## GOAL
List every line below that contains the word "field". Case counts.

#### TASK DATA ####

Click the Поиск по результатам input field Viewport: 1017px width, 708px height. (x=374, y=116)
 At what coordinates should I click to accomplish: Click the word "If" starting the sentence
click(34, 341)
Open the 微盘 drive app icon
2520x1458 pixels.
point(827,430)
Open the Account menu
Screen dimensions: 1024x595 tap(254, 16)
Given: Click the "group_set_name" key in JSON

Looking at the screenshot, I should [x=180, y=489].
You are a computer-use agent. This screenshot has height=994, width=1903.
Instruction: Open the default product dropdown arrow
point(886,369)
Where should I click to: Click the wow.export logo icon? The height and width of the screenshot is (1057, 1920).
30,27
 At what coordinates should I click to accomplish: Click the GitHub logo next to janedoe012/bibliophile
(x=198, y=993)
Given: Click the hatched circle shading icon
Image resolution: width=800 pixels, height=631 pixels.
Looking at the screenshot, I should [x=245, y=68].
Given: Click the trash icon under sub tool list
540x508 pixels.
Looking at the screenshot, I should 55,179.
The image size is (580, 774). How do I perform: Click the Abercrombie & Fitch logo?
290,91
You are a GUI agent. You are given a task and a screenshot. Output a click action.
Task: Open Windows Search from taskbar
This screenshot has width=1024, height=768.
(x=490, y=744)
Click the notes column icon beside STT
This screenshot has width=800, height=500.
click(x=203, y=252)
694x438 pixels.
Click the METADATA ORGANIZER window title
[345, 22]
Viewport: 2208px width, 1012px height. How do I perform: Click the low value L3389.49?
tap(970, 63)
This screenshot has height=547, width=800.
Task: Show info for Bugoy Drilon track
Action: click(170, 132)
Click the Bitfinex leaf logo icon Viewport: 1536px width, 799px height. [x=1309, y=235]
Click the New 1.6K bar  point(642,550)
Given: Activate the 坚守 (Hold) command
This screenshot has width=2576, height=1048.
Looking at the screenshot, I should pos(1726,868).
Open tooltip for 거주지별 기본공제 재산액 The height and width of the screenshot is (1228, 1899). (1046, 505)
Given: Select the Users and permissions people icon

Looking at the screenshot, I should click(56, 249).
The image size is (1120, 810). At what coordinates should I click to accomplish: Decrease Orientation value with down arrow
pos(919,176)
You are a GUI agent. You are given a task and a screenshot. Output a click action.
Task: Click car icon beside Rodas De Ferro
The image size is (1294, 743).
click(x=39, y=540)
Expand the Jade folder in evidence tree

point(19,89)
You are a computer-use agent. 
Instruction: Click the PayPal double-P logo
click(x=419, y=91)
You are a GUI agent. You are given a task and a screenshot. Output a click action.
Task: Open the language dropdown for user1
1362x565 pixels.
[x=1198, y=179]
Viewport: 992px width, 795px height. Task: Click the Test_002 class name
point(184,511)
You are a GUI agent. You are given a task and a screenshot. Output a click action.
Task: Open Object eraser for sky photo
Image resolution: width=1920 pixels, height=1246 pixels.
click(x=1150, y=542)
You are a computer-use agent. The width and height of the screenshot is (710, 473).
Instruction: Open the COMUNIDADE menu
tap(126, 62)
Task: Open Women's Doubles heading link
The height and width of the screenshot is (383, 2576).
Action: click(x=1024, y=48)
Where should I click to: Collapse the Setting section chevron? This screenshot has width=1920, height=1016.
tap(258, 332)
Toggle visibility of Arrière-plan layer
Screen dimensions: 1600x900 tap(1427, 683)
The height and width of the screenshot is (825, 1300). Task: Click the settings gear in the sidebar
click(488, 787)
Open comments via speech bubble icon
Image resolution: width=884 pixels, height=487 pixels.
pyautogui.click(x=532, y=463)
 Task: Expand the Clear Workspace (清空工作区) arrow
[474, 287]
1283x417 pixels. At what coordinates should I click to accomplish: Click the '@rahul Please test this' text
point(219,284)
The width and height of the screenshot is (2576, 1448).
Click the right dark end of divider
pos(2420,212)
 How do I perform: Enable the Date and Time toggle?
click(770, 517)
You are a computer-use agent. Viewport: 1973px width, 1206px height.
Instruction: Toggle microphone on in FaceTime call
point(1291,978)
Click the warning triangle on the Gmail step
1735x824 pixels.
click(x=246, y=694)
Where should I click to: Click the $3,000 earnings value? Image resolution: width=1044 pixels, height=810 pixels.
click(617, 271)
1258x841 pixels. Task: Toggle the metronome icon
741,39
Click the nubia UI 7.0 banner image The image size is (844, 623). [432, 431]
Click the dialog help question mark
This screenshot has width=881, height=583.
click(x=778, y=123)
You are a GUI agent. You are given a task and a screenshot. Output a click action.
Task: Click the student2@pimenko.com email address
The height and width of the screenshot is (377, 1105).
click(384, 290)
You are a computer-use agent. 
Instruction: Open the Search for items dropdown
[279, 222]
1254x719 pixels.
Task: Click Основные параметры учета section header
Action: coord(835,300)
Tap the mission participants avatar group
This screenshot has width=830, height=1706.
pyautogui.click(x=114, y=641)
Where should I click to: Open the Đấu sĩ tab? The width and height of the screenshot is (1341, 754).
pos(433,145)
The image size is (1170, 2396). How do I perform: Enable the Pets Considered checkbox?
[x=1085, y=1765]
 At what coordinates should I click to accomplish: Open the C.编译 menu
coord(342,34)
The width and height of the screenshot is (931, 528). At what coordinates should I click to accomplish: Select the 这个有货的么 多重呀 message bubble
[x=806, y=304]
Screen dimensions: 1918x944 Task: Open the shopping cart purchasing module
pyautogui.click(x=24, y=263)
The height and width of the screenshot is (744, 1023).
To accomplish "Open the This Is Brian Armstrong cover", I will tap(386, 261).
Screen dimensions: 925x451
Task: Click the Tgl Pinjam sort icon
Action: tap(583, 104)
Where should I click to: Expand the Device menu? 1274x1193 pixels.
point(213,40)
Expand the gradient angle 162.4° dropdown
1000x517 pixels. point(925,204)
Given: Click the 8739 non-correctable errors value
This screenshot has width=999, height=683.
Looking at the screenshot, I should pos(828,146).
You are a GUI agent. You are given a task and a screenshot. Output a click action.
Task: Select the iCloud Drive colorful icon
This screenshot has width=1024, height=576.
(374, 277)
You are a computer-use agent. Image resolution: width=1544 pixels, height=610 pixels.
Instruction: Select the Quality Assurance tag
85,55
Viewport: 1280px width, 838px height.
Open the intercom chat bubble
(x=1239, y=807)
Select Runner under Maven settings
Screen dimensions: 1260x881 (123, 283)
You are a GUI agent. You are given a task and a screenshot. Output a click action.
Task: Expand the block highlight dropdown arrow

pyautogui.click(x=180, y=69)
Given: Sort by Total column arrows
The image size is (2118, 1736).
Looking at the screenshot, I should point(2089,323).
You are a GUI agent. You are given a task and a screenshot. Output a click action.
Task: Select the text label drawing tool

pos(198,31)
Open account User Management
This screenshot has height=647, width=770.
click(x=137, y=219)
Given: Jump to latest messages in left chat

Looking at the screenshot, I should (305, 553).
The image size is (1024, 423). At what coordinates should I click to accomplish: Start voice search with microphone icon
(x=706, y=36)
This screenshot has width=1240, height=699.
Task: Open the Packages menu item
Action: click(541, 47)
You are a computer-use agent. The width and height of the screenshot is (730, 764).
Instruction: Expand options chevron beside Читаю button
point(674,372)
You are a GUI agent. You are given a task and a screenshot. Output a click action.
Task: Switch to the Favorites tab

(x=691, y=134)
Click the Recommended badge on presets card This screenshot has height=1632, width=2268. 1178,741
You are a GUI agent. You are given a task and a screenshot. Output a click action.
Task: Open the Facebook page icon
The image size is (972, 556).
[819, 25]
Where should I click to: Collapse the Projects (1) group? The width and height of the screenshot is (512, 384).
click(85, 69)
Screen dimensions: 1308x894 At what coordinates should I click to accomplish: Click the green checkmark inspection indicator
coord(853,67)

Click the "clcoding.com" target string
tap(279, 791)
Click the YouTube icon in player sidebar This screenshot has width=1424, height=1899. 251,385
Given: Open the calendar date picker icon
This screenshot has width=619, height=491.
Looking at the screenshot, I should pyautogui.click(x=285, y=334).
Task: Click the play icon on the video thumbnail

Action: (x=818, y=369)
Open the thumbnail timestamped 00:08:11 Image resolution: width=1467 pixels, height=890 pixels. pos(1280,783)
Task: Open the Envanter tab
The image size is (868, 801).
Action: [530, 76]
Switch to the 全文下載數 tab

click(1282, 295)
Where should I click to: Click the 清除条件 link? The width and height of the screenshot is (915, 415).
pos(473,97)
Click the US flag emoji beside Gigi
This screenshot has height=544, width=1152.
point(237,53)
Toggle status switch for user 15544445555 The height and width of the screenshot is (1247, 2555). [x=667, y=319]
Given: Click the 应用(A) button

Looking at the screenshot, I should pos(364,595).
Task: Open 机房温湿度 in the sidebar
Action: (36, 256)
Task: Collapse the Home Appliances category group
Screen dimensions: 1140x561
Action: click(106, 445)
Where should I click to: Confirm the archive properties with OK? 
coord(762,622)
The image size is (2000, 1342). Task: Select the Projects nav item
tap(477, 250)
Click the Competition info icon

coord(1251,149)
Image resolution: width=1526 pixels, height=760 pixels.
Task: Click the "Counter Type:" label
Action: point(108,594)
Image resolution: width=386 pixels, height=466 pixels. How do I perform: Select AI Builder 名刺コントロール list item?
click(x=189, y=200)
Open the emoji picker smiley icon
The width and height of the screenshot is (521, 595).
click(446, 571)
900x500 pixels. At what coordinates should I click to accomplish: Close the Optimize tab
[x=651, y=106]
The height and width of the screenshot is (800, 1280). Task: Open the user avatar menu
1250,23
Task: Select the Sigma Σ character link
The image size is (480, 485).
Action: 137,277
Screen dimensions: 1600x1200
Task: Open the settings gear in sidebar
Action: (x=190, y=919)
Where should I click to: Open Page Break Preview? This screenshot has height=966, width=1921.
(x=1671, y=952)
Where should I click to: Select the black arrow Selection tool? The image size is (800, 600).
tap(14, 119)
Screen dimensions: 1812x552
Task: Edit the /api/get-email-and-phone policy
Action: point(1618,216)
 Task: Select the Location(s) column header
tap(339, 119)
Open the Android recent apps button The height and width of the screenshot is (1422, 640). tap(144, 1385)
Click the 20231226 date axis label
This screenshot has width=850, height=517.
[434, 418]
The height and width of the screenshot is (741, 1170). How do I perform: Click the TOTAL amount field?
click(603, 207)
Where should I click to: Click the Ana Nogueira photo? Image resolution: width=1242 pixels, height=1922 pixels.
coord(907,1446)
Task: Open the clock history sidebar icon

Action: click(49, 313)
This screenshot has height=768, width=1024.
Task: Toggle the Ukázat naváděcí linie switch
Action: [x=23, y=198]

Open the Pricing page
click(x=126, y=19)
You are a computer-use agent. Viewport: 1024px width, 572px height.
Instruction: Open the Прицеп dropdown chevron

####

## SOLUTION FOR THIS TASK
Click the Поиск по результатам input field Viewport: 1017px width, 708px height. (x=374, y=116)
The height and width of the screenshot is (741, 1170). How do I perform: Click the TOTAL amount field?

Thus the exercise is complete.